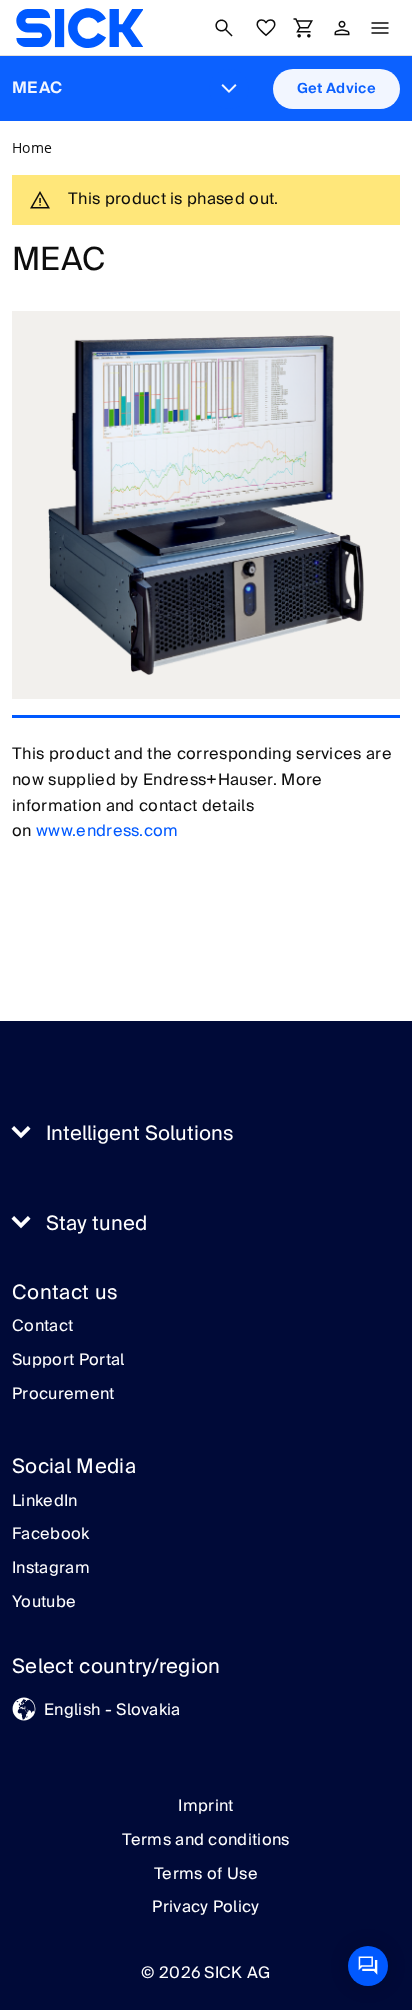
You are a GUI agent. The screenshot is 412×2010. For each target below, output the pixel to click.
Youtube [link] (44, 1603)
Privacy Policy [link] (205, 1907)
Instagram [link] (51, 1569)
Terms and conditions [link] (205, 1840)
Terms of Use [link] (206, 1874)
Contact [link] (42, 1327)
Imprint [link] (205, 1806)
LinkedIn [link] (45, 1502)
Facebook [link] (51, 1535)
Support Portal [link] (68, 1361)
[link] (79, 28)
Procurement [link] (63, 1395)
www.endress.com (107, 831)
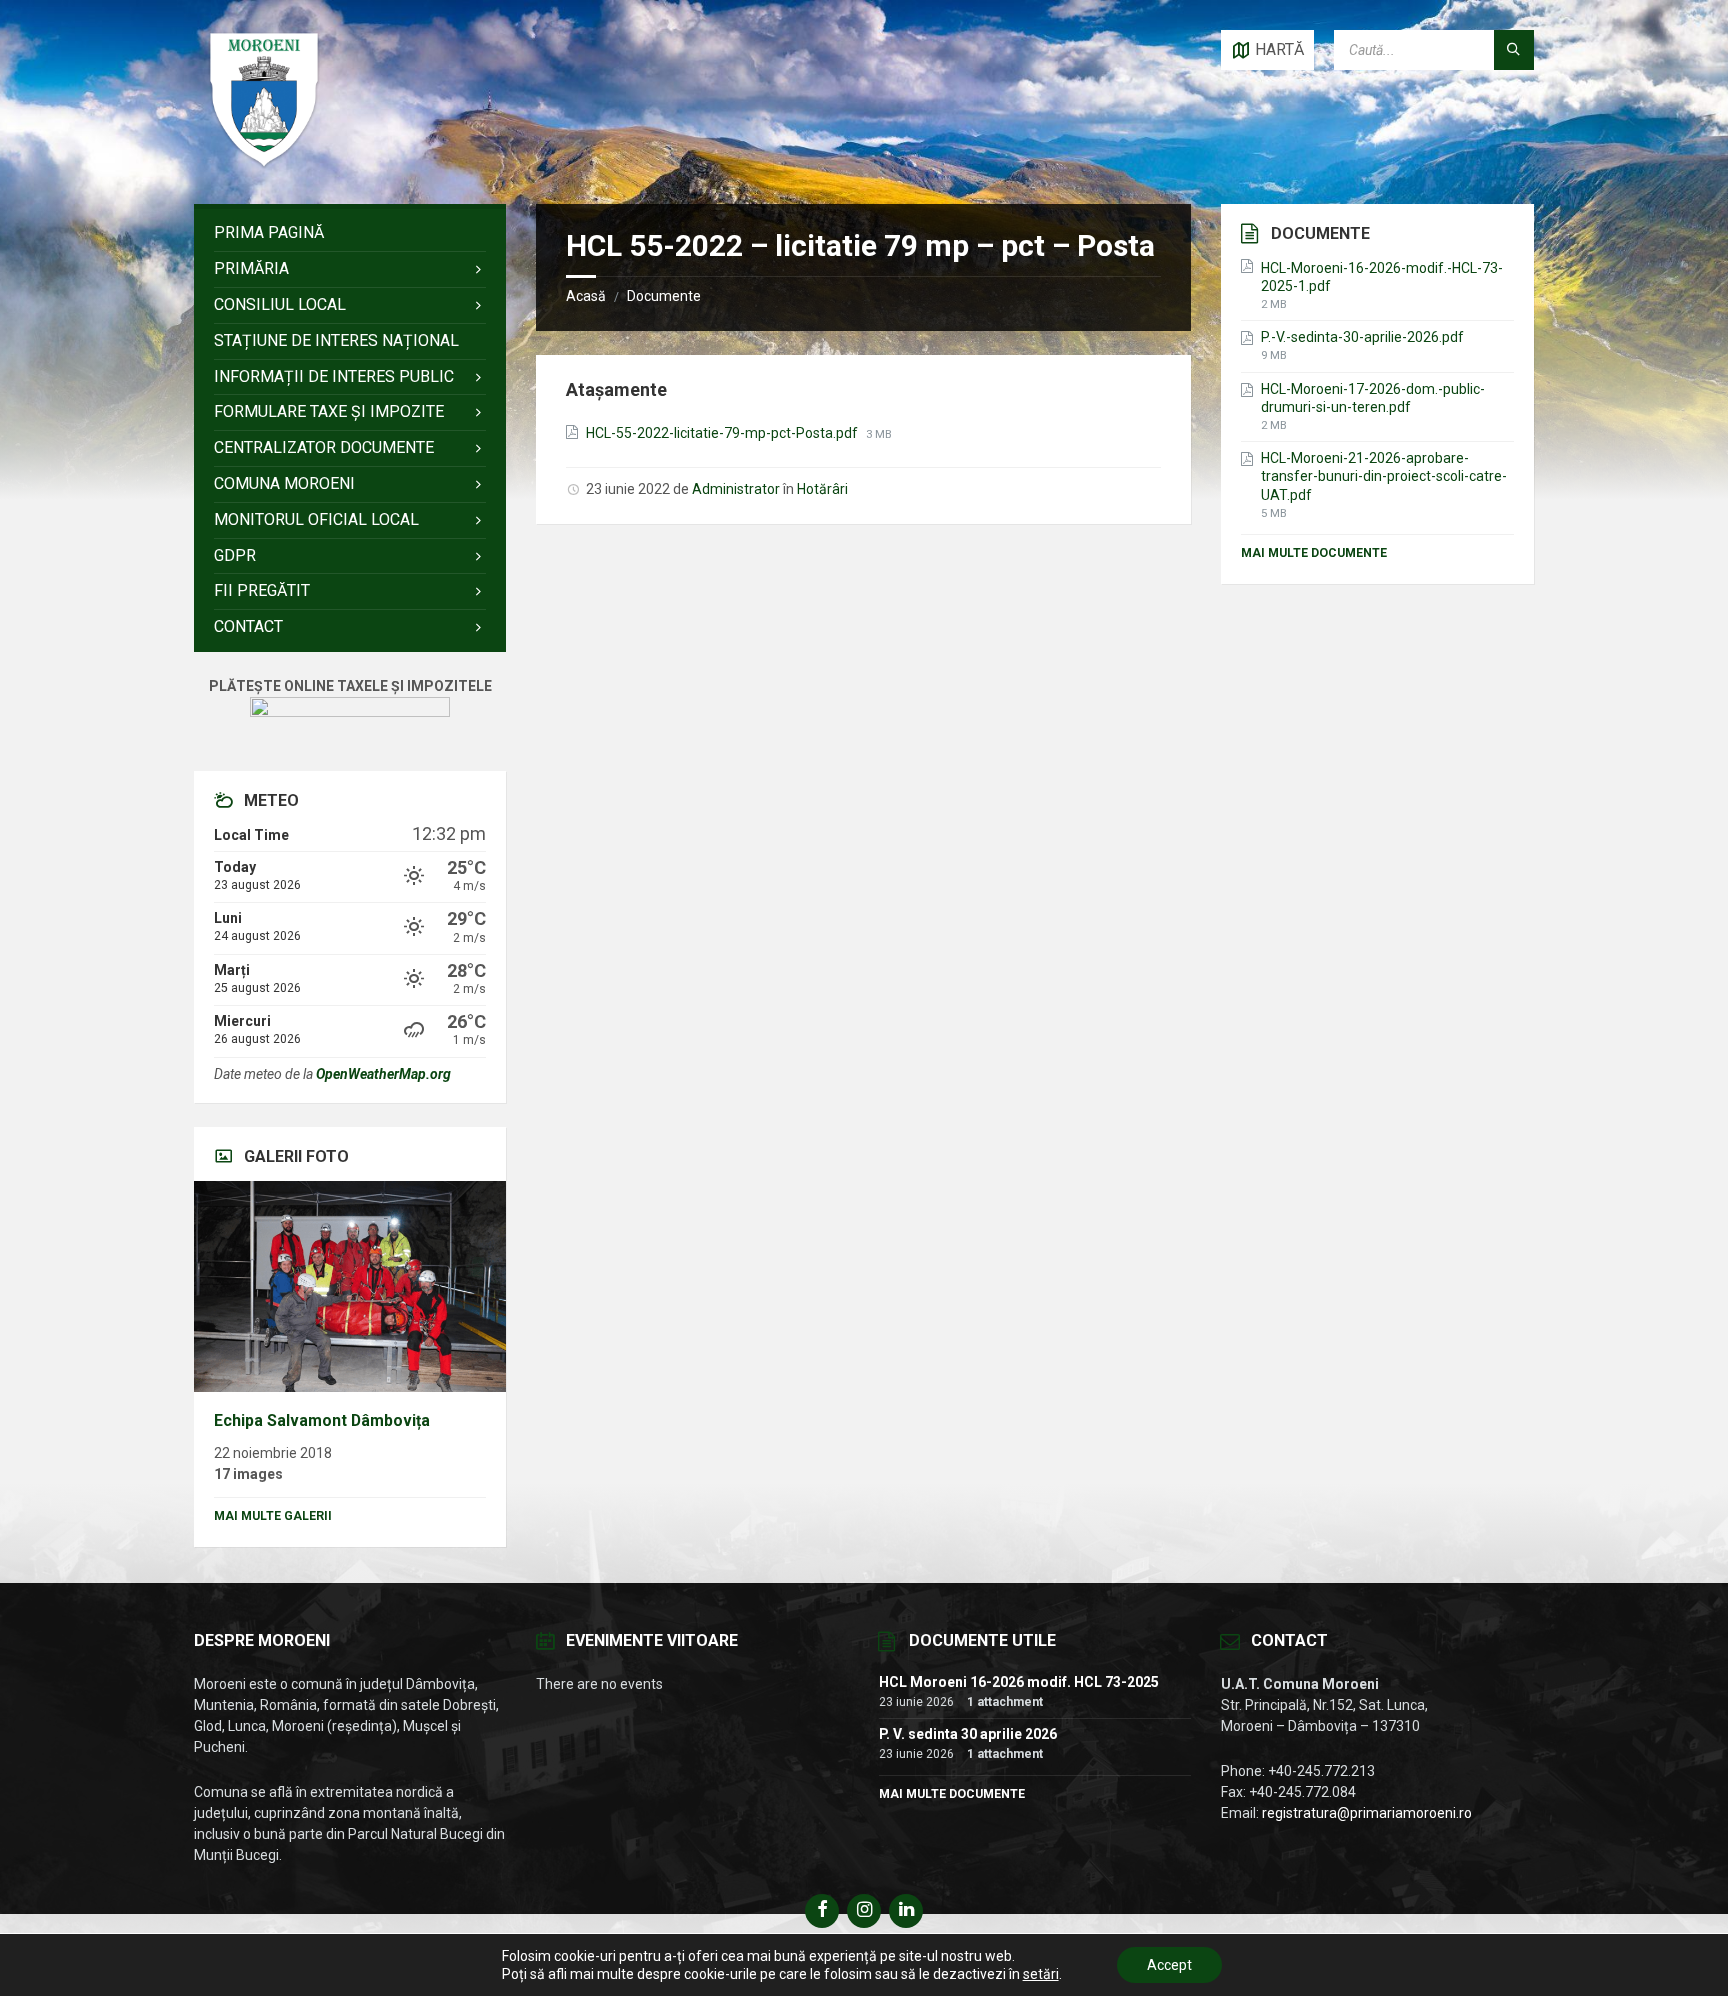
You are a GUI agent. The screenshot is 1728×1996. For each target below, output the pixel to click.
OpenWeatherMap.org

━━━━━━

For each line of the listing that holds the word "Terms", show that line.

**RESPONSE:**
Terms and conditions [link] (205, 1840)
Terms of Use [link] (206, 1874)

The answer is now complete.